Article Preview
Top1. Introduction
Most existing image classification algorithms treat categories as completely independent both visually and semantically. However, humans are believed to use semantic relations to classify categories (Collin, 2005). For example, it is unreasonable to distinguish “truck” from “vehicle” since “truck” is a kind of “vehicle”. In addition, it is common for humans to use different features to discriminate different objects. For example, “wheel” is a useful feature to distinguish “car” from “animal” while shape differences are more discriminative to distinguish “truck” from “sedan”.
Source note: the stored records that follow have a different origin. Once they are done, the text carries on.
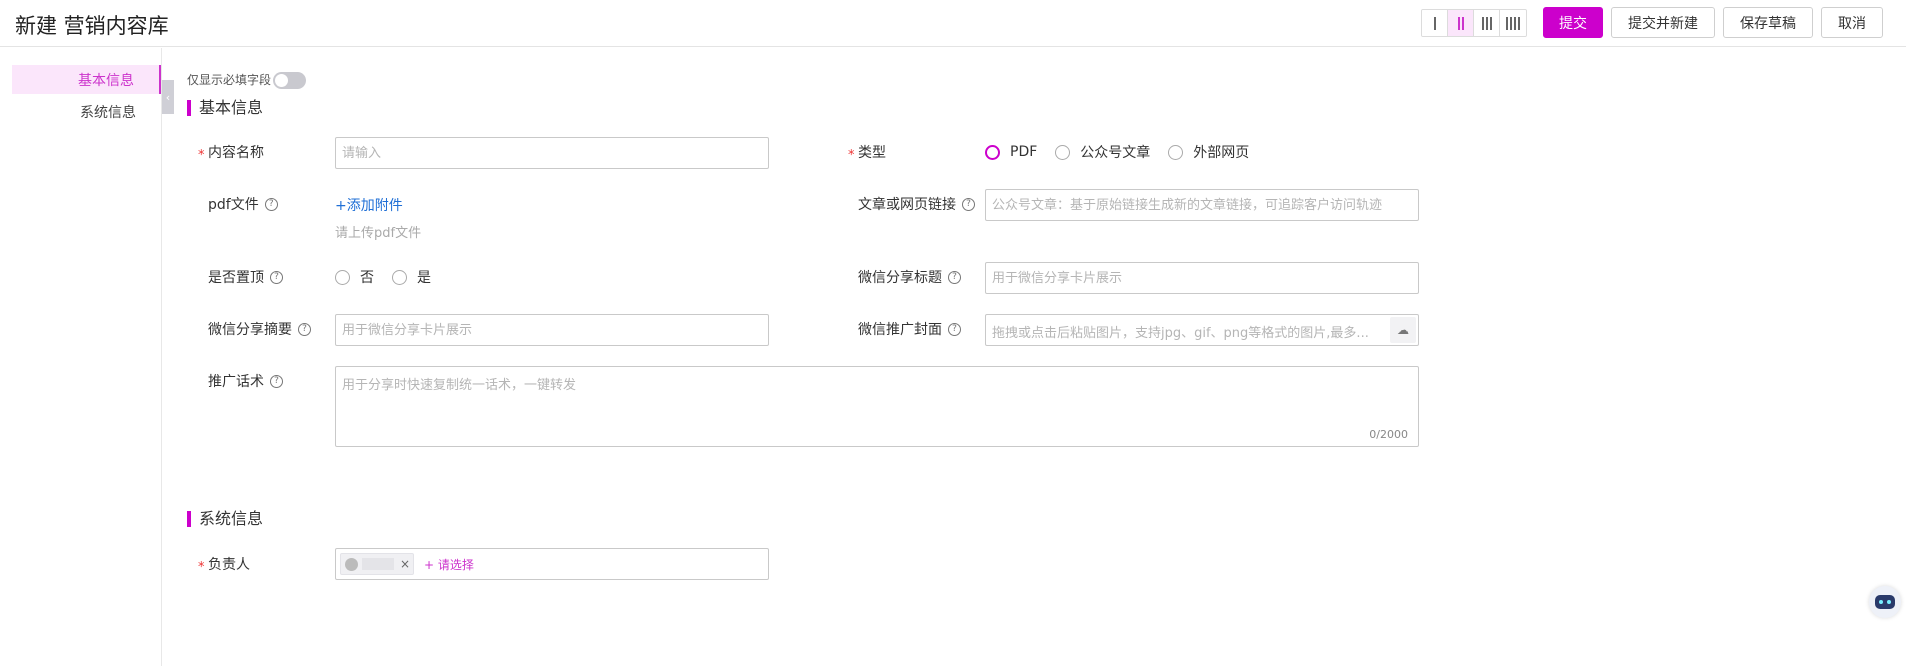  What do you see at coordinates (225, 108) in the screenshot?
I see `section-title-basic: 基本信息` at bounding box center [225, 108]. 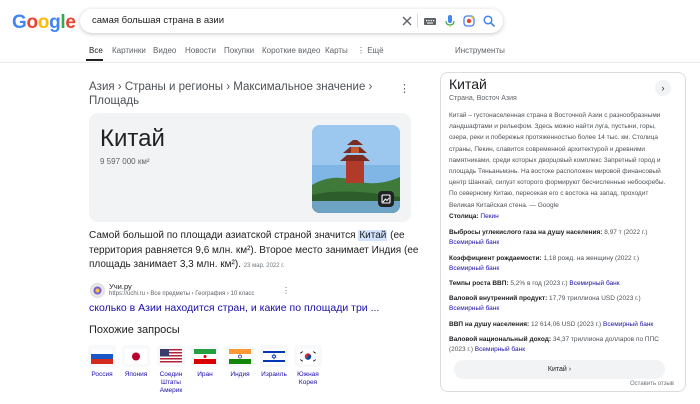 I want to click on logo-letter: e, so click(x=70, y=22).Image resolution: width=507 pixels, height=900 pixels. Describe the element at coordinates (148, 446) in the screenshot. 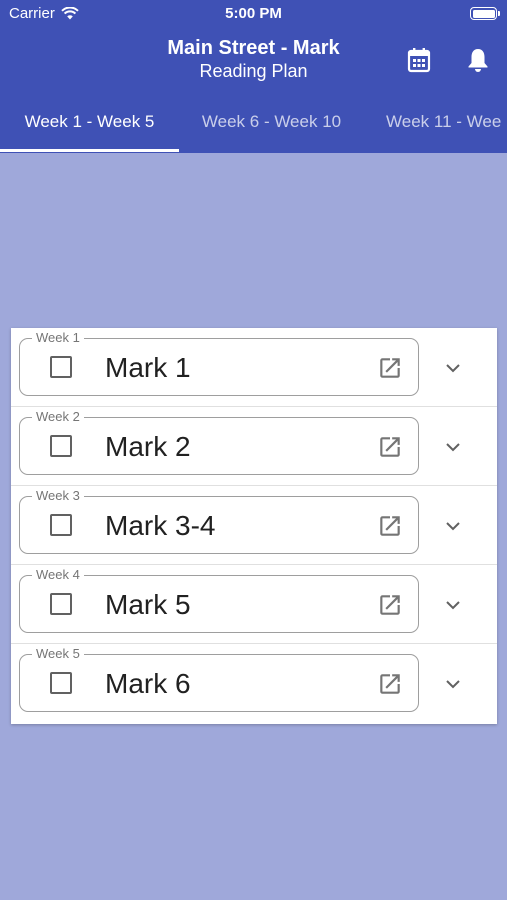

I see `passage-label: Mark 2` at that location.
Although having good performance on some easy image classification datasets such as Caltech 101 (Fei-Fei, 2007) and Caltech 256 (Griffin, 2007), the neglect of semantics makes most existing image classification algorithms (Shao, 2014; Wang, 2010; Zhang, 2014) not only have limited results on challenging problems such as fine-grained image classification (Deng, 2009; Welinder, 2010), but also are at odds with the human visual system.
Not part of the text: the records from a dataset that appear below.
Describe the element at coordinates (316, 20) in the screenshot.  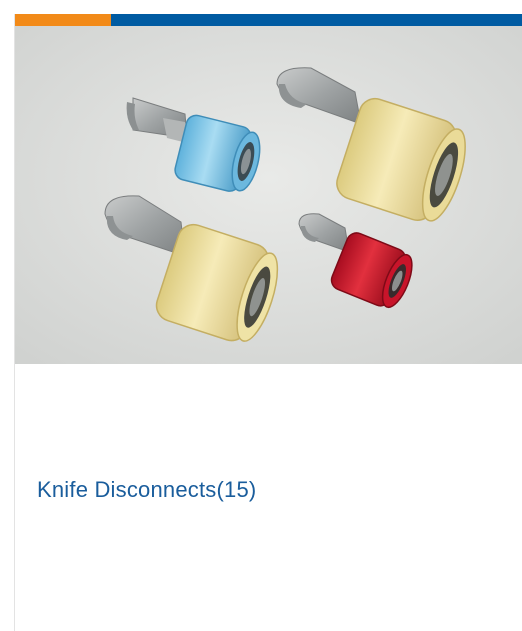
I see `accent-bar-blue` at that location.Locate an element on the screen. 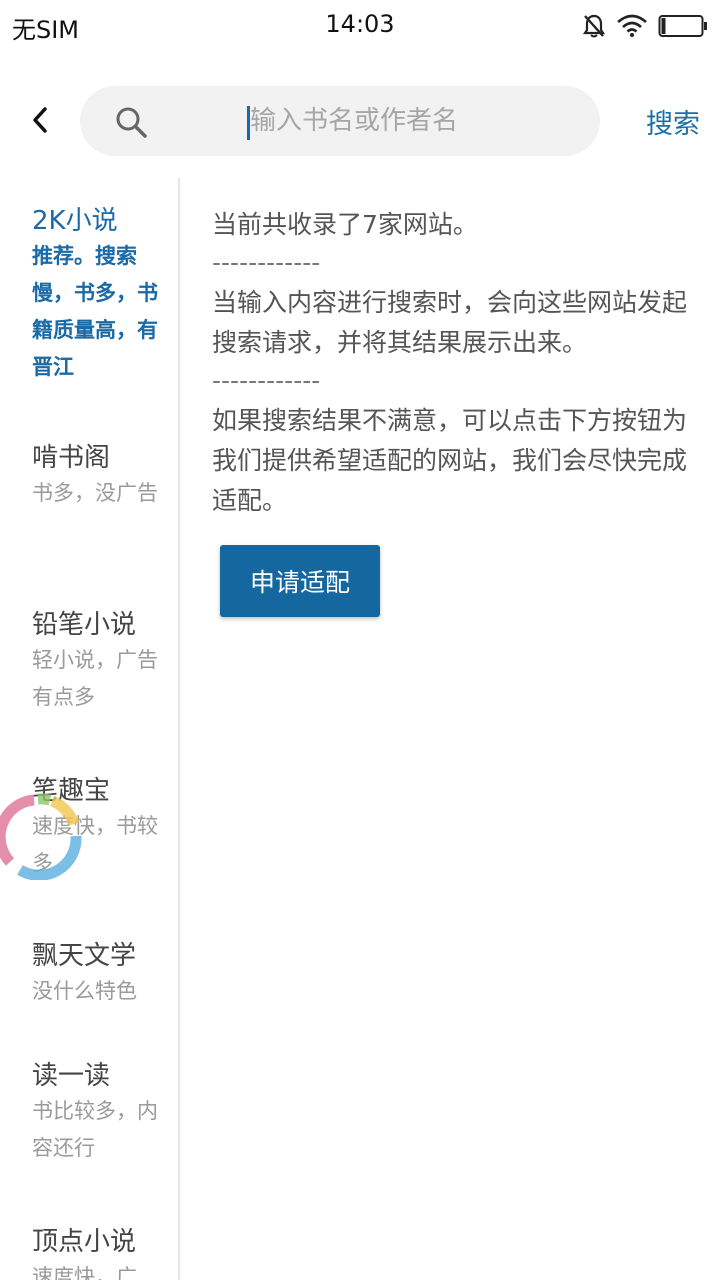  search-input is located at coordinates (450, 121).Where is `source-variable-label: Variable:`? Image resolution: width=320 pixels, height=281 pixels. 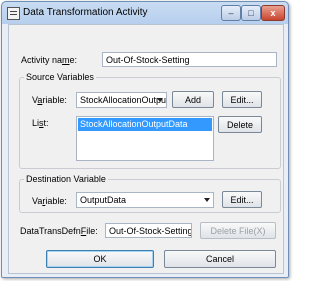
source-variable-label: Variable: is located at coordinates (50, 100).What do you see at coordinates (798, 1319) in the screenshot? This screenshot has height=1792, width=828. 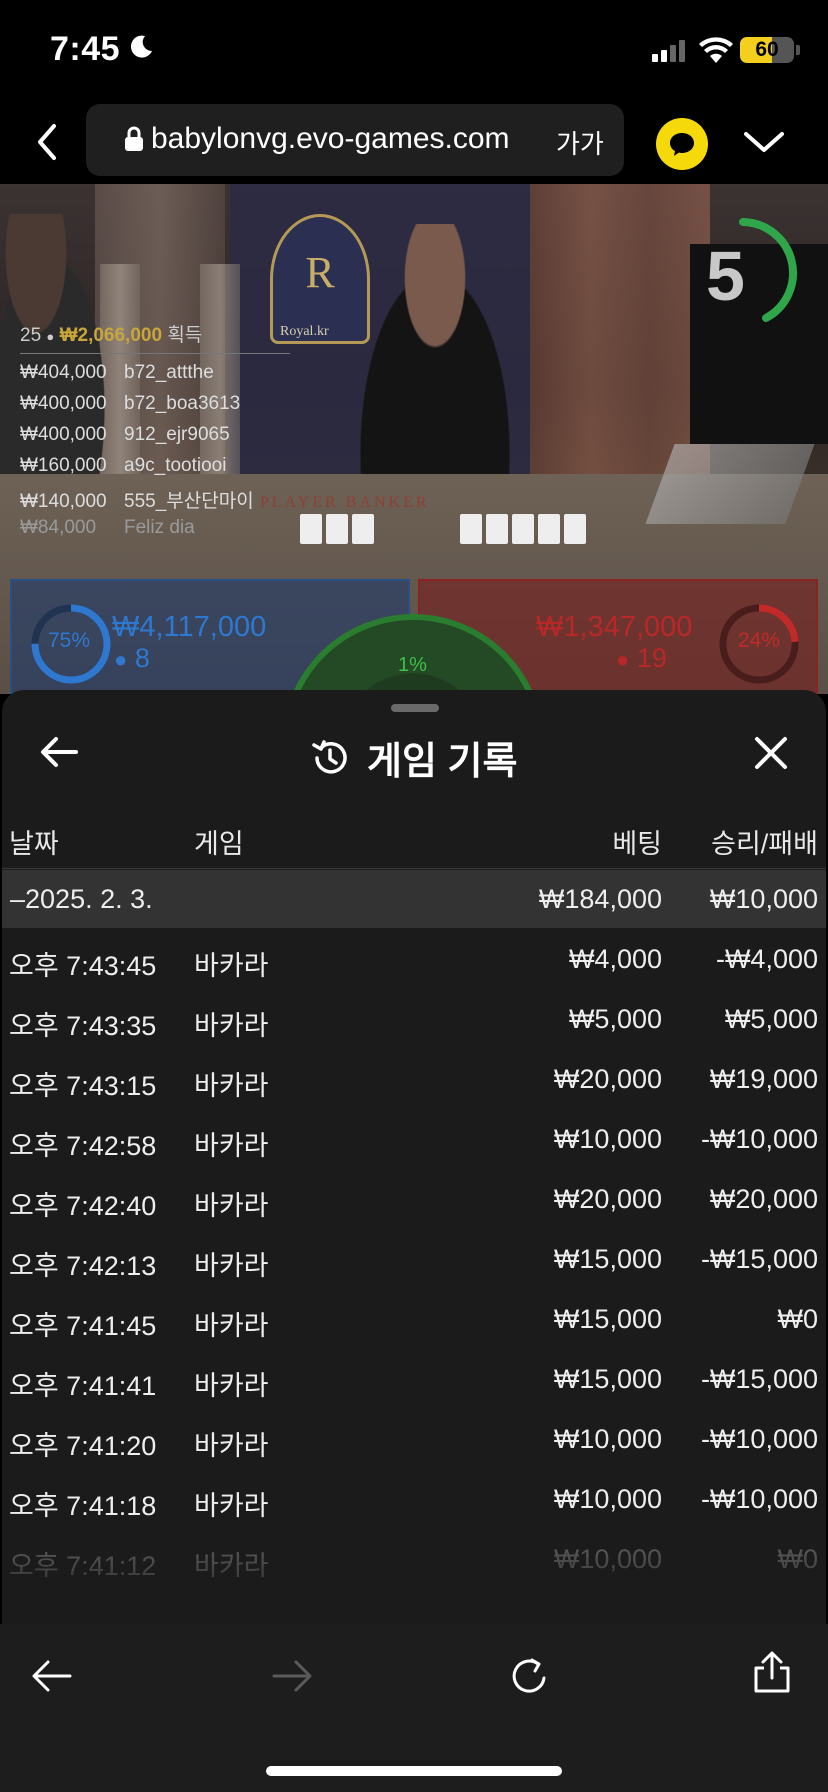 I see `row-result: ₩0` at bounding box center [798, 1319].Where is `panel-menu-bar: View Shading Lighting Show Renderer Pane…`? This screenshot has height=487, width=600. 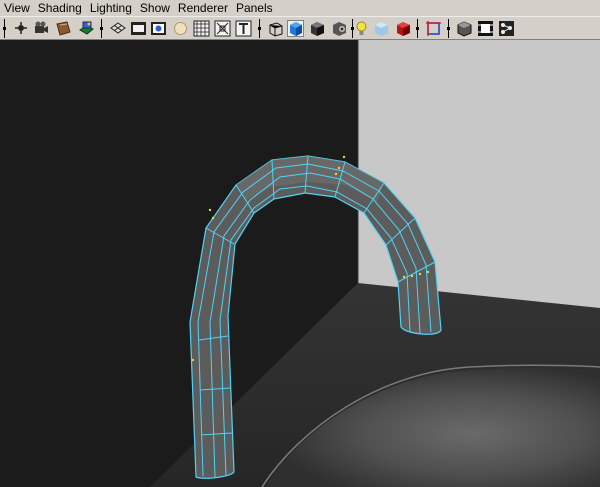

An ontology is a hierarchical structure consisting of categories and high-level relations such as “is-a” and “part-of”. It encodes semantics in a hierarchical way that is very similar to human perception. Therefore it provides a useful tool to incorporate semantics into frameworks of traditional image classification approaches. However, traditional ontology based algorithms (Marszalek, 2007; Tsai, 2010; Xu, 2014) build ontological classifiers which have a classifier at every ontological node to discriminate the node's sub-categories. This simple framework leads to error propagation such that if an image is misclassified at any intermediate node along the path from the root concept to the leave concept, the prediction will be wrong. This issue is serious due to large intra-class variations of super-categories, i.e., it is difficult to train a good classifier for general concepts such as “animal” and “vehicle”. As a result, previous use of ontologies on image classification mainly aims at improving classification speed instead of classification accuracy.
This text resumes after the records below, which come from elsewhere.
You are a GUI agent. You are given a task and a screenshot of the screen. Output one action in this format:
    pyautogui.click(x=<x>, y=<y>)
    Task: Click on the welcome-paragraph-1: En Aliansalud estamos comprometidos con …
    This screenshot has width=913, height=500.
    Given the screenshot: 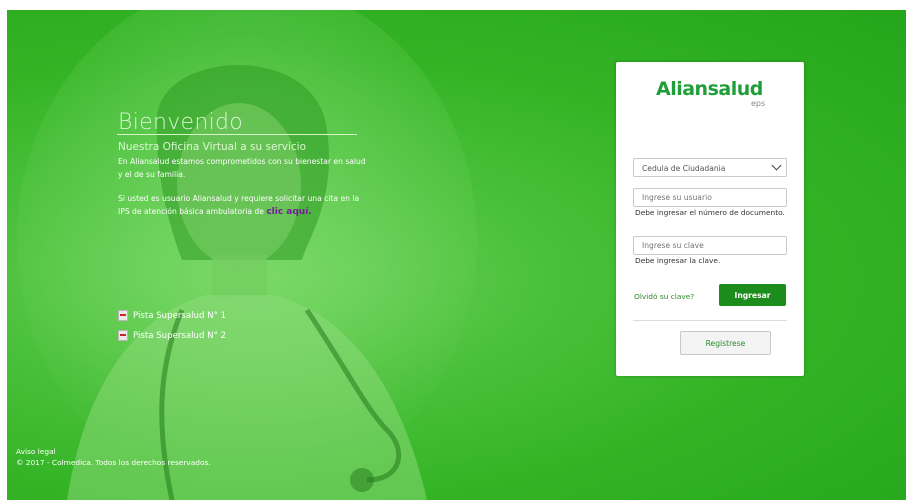 What is the action you would take?
    pyautogui.click(x=242, y=168)
    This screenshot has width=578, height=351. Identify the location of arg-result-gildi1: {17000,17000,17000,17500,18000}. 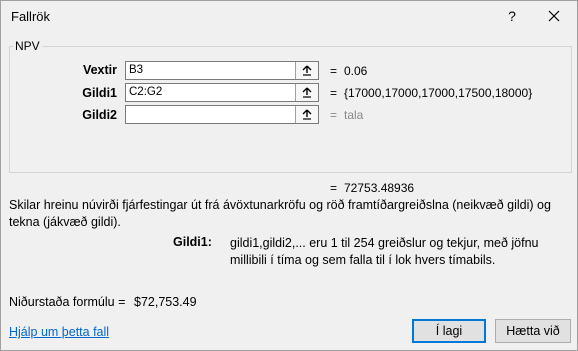
(438, 93).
In comparison to the fixed structures of ontologies, decision tree has the advantage of flexible structure. Previous decision-tree based approaches can be categorized into two directions by different splitting methods. Approaches of the first direction (Belgiu, 2014; Yao, 2011) use random splits that randomly partition categories into a binary set at each tree node. The second direction (Fan, 2014; Liu, 2013) is based on visual splits that at each tree node categories with similar visual appearances are grouped together. However, random splits do not leverage any prior knowledge of data and thus the discriminative power is weak. On the other hand, the cost of visual splits is too high when the number of images and categories grows.